In re Apple Hill Solar LLC

Decision Date06 September 2019
Docket NumberNo. 18-358,18-358
Citation219 A.3d 1295
CourtVermont Supreme Court
Parties IN RE Petition of APPLE HILL SOLAR LLC (Libby Harris and Apple Hill Homeowners Association, Appellants)

L. Brooke Dingledine of Valsangiacomo, Detora & McQuesten, P.C., Barre, for Appellants.

Kimberly K. Hayden of Paul Frank + Collins P.C., Burlington, and Thomas Melone of Allco Renewable Energy Limited, New York, New York, for Appellee.

Thomas J. Donovan, Jr., Attorney General, and Benjamin D. Battles, Solicitor General, Montpelier, for Appellee Agency of Natural Resources.

PRESENT: Reiber, C.J., Skoglund, Robinson, Eaton and Carroll, JJ.

ROBINSON, J.

¶ 1. Neighbors of a proposed solar electric-generation facility appeal a decision of the Public Utility Commission (PUC) approving the issuance of a certificate of public good for the project.
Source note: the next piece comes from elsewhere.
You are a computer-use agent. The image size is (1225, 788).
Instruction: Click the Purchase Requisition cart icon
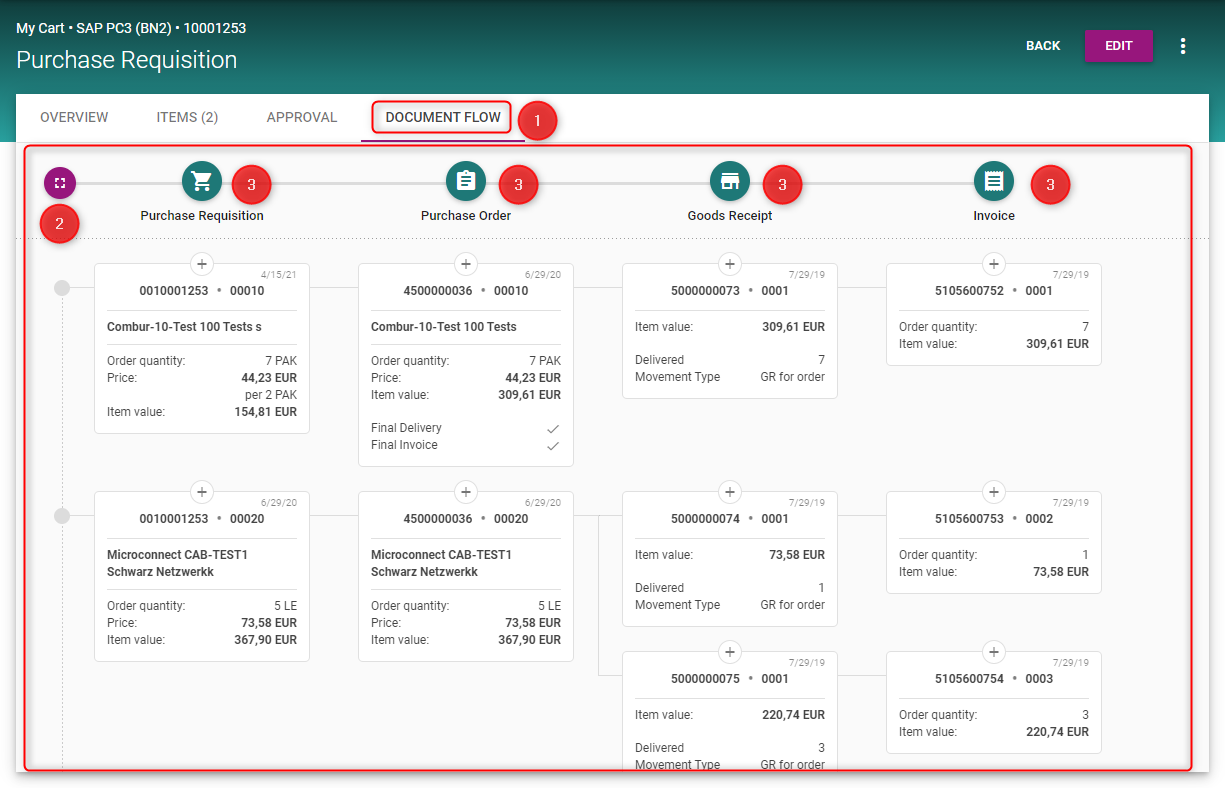click(202, 181)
At the heart of their appeal is a challenge to the PUC's conclusions that this project—called the Apple Hill project—would not unduly interfere with the orderly development of the region and would not have an undue adverse effect on aesthetics. Both of these conclusions rest in substantial part on the PUC's conclusions that the selectboard of the Town of Bennington took the position that the Apple Hill project complied with the applicable Town Plan, and that the 2010 Town Plan did not establish a clear, written standard. Because the evidence and the PUC's findings do not support these conclusions, we reverse and remand.

¶ 2. The following background is undisputed. In 2015, appellee Apple Hill Solar LLC filed a petition with the PUC requesting a certificate of public good (CPG) for a proposed 2.0 megawatt, grid-connected solar-electric generation facility in Bennington.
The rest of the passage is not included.